Westlake on Rabe: A Shroud for Jesso & Kill the Boss Goodbye

NB: A version of this post also appears at Existential Ennui.

Continuing the rolling—if intermittent—showcase of Peter Rabe books I’ve bought of late (well, over the last year or so, anyway)—with, of course, additional commentary on each by perhaps Rabe’s greatest admirer, Donald E. Westlake, taken from Westlake’s 1989 essay on Rabe—we reach Rabe’s third novel: A Shroud for Jesso, published, like Stop This Man! and Benny Muscles In, by Gold Medal in the States in 1955. Although once again this particular copy is the British Frederick Muller edition, issued . . . I don’t know when, actually: there’s no publication date inside. But anyway, it’s essentially the same as the Gold Medal edition, with the same Lu Kimmel-illustrated cover.

This, according to Westlake in his “Peter Rabe” essay in Murder off the Rack, is where Rabe starts to come into his own—at least, “in the second half of” the book. Westlake calls the characters “rich and subtle, their relationships ambiguous, their story endlessly fascinating.” For me personally, it’s that ambiguity in Rabe’s novels that makes them especially appealing: there’s an unpredictability to his characters, and as a consequence to his plots; one never quite knows in which direction they’re going to head next. He’s also a dab hand at eliciting empathy with essentially unheroic or criminal characters, something Westlake, whose Parker series was almost certainly inspired in part by Rabe, naturally responds to, as evidenced by the elevated position in his essay he affords Rabe’s fifth novel:

Kill the Boss Good-By, published by Gold Medal in 1956 (although as before, this copy is the Frederick Muller edition, bought at the last-but-one London Paperback & Pulp Bookfair), with terrific cover art by Barye Phillips.
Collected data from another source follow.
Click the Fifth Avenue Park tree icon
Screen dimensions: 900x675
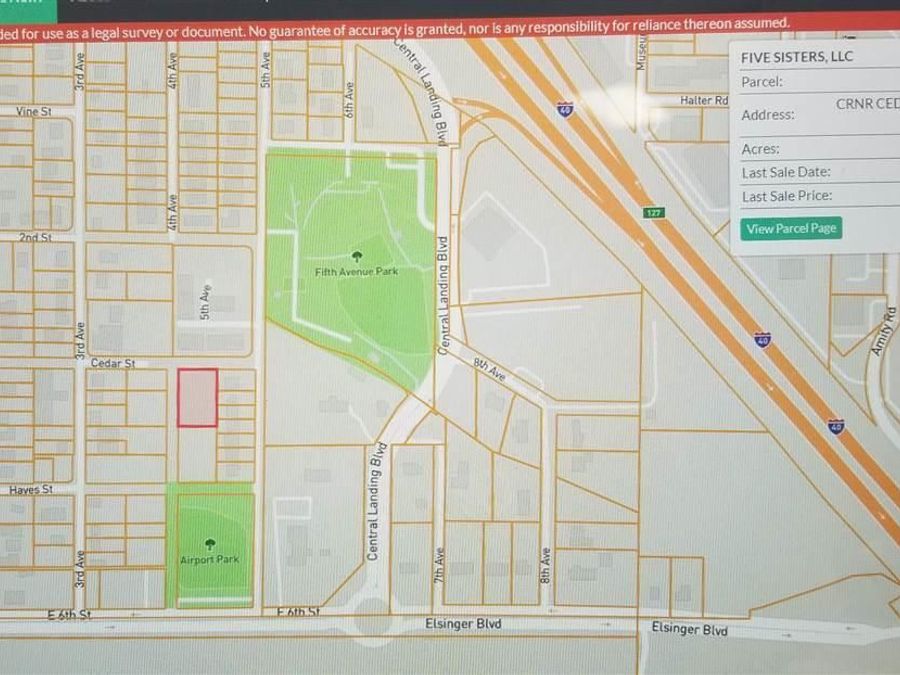356,257
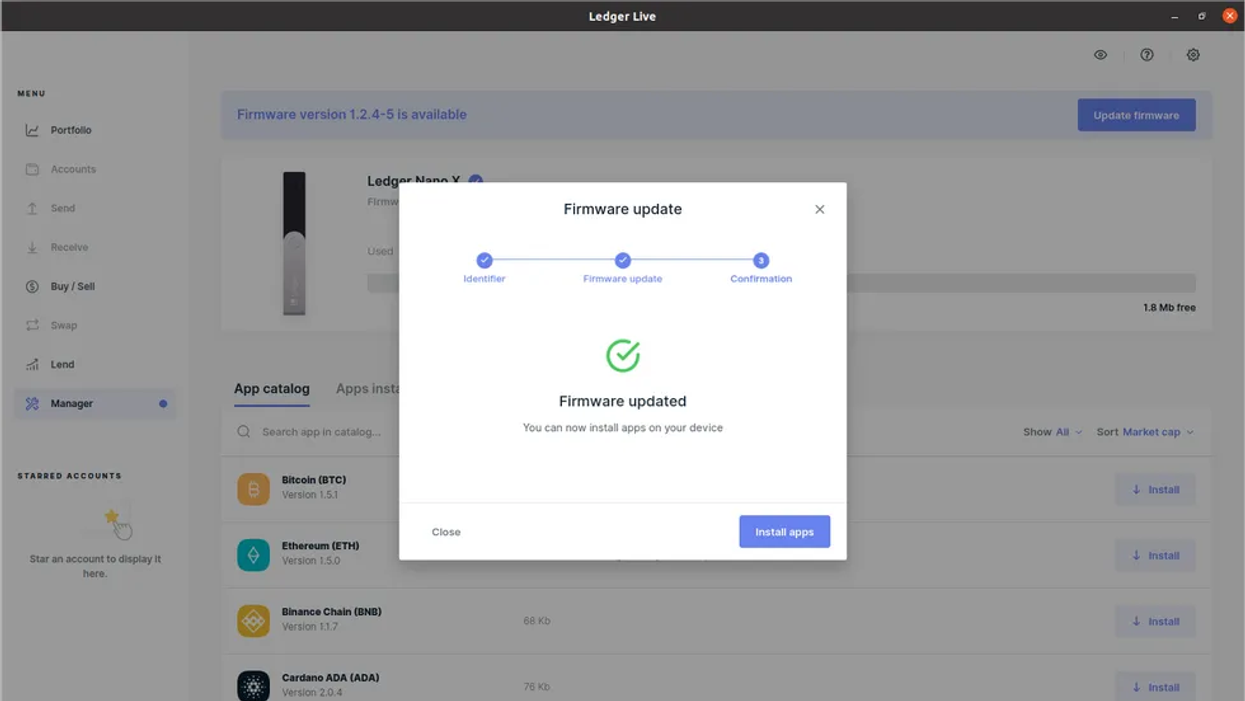
Task: Click the Buy / Sell dollar icon
Action: [32, 286]
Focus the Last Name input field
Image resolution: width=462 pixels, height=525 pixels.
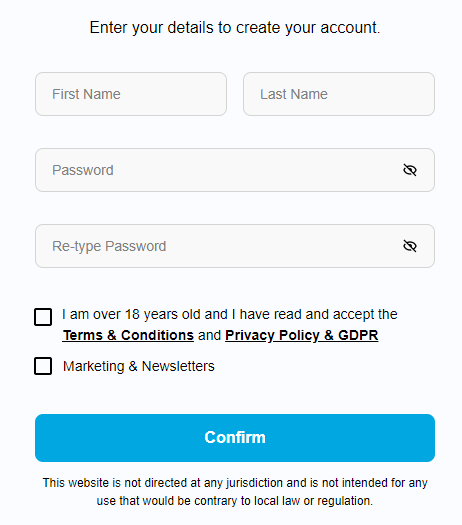(x=339, y=94)
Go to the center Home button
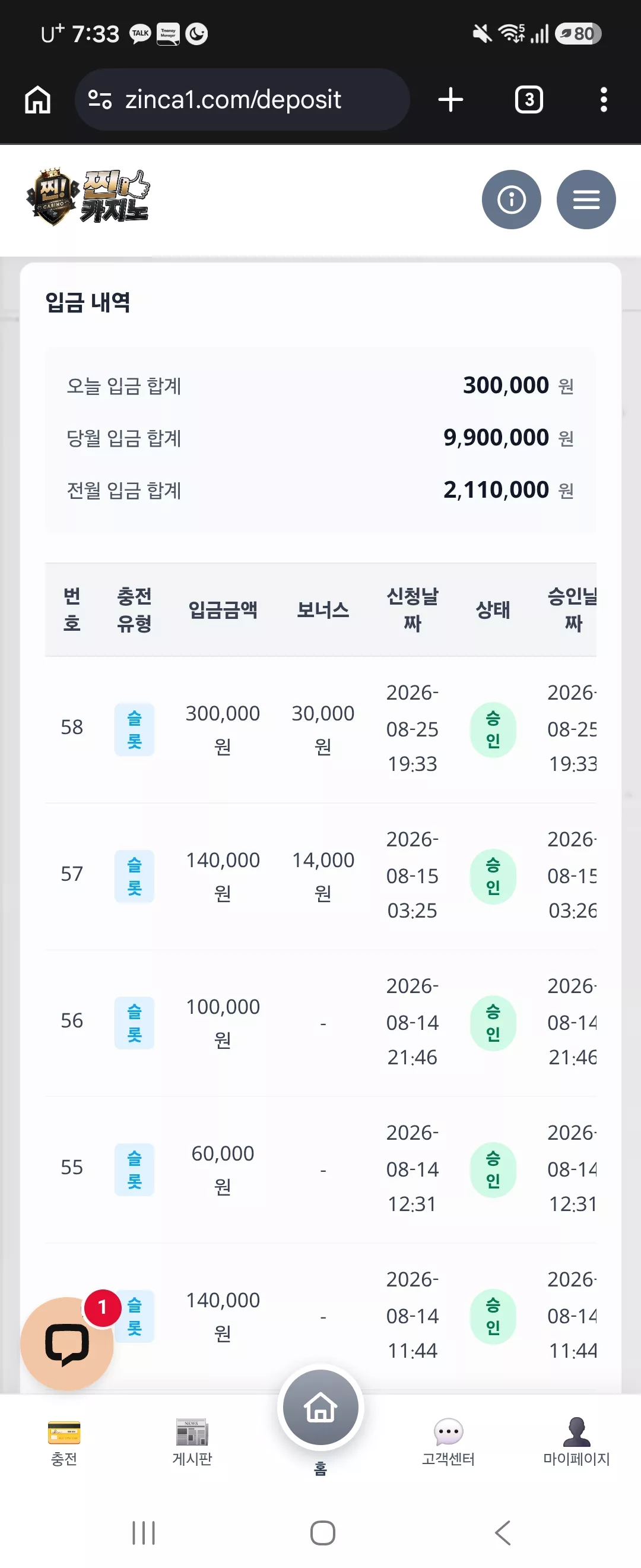 (320, 1407)
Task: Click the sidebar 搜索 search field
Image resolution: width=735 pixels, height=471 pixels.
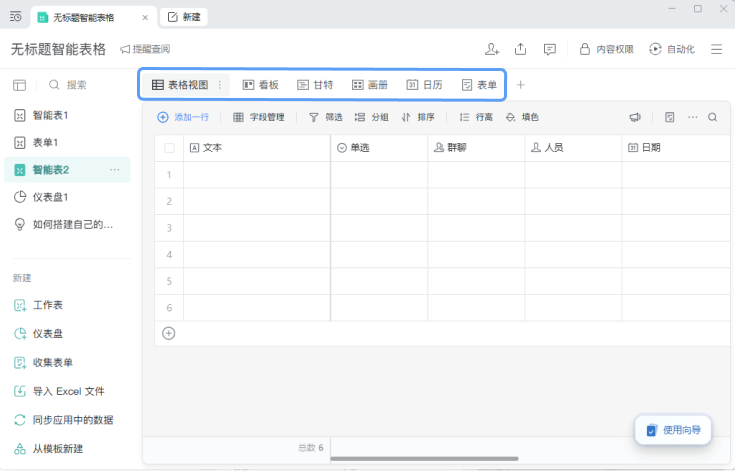Action: click(76, 85)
Westlake uses Kill the Boss Good-By to kick off his essay, ridiculing the title (“Why would anybody ever want to read a book called Kill the Boss Goodbye?”) but calling the novel itself “one of the most purely interesting crime novels ever written,” adding “The entire book is spare and clean and amazingly unornamented.”

For Westlake, Kill the Boss Good-By “was the peak of Rabe’s first period, five books [the fourth being A House in Naples, 1956; I don’t have a copy of that yet], each one better than the one before.” He continues:

In those books, Rabe combined bits and pieces of his own history and education with the necessary stock elements of the form to make books in which tension and obsession and an inevitable downward slide toward disaster all combine with a style of increasing cold objectivity not only to make the scenes seem brand new but even to make the (rarely stated) emotions glitter with an unfamiliar sheen.

Sadly, in Westlake’s eyes, that peak was followed by a trough that lasted roughly ten novels; for him it wasn’t until the late-1950s that Rabe regained some of his early promise, producing a “final cluster of five excellent books . . .”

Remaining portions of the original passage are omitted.